091 自由と不自由

 

個性化が進んだ20世紀は、個人の幸せを追求することで生き甲斐を見い出してきた時代でありました。

その個人の幸せは自分の思惑通りの人生を生きることで、自由を満喫せんとする利己的な幸福感であったのです。

利己的な自由を行使する人が増えれば、そこには質の異なる自由意思の相剋が生まれ、その摩擦は衝突を繰り返して、双方ともに自らの意思を譲らないならば、自由と自由の相剋は、結果としてお互いに不自由な結末を呼び込み引き寄せることになります。

本来の自由とは何であるのか…。

利己的に生きることは善か悪か…。

不自由を感じる理由は何なのか…。

これらの疑問に答える為には、個性というものが本来は何であるのかを知ることから始めなければならないのです。

人間の生命は、遠い昔に創造主の御神体から枝岐れてきた生命体であります。

つまり実相の大神の分身分霊であります。

また自分以外にも創造主から枝岐れてきた個性体が無数に存在しています。

誰もが個人的な意識を持って生きる自由を与えられています。

これは万民が平等に与えられた神の子としての特権でもあります。

そうしてこの自由意思は自分にもあり他人にもあるのです。

そうした自由を何十億とも言える多くの人間に同時に与えられているのです。

そうであるのなら自分の自由意思を尊重することと同じ理由で、他人の自由意思をも尊重するべきである。

双方の自由意思が何方も譲らず、自らの利己心のみを頑なに押し通したならば、そこに現れる紛争は混沌を呼び覚ますのであります。

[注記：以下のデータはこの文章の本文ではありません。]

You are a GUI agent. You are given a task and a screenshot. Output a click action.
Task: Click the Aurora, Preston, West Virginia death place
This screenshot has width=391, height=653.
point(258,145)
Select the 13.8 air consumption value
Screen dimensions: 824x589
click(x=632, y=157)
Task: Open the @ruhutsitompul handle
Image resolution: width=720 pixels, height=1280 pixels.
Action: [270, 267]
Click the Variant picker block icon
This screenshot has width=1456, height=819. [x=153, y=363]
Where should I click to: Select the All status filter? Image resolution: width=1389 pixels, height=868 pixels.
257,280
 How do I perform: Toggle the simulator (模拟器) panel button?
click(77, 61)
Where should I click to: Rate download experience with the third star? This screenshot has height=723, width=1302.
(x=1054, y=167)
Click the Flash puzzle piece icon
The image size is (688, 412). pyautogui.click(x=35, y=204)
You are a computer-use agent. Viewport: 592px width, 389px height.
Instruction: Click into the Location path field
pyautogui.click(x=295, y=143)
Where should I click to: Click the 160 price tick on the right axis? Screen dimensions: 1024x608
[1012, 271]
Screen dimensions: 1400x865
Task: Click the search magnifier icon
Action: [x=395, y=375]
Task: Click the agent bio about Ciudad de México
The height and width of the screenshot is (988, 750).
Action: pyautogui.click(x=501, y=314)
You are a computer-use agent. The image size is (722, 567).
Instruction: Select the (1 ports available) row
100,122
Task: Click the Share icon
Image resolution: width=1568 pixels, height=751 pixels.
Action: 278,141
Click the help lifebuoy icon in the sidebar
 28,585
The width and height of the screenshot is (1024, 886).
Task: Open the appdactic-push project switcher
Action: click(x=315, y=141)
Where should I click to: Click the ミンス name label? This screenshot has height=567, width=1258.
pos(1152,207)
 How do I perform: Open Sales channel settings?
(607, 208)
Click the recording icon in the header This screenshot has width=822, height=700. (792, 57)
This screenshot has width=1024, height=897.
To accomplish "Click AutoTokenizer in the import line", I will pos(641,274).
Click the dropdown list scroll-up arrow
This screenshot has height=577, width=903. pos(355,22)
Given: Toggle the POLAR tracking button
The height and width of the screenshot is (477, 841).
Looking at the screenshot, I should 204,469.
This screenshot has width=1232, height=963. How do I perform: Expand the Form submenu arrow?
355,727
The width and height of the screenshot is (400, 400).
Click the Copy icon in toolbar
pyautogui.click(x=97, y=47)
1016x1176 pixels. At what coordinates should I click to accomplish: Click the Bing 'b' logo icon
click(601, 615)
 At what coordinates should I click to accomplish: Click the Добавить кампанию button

個人的な意識のみを押し通す目的で自由を求めるが故に、返って不自由な状態に身を置くことになる。

そうした不自由な状態を呼び込み引き寄せたのも、本人自身の心の法則(因果の理法)による自業自得の結末であります。

本来は自由を求める際には公私の区別を弁える必要があります。

だれにも迷惑を掛けない私心(自由意思)であるのなら、その自由意思の行使は善となります。

しかし貴方が公の中で、秩序や調和を乱すような利己的な自由意志を貫くならば、社会の統合意識(法律や制度)に身柄を確保されて、本人が自由意思を行なう度に、社会的制裁を受けて不自由な拘束を受けることになるのです。

つまり利己的な自由意思は返って不自由な状態を呼び込み引き寄せるのであります。

現代の社会には複雑な規制や旧来から引き摺る仕来りも多くあります。

その中で個人的な尺度(思惑)に拘り囚われる人間も多くなりました。

守るべき法規制がありながら個人的な見解で、此処までは良いだろう…とか、これ以上は良くないだろう…と得手勝手な自我流基準で生きている人も多いのが現状であります。

個人の自由意思が入り込む余地など見当たりません。

そうであるにも関わらず自分勝手な解釈で自由意思を行使すれば、人間関係に軋轢が生じるのは自明の理であります。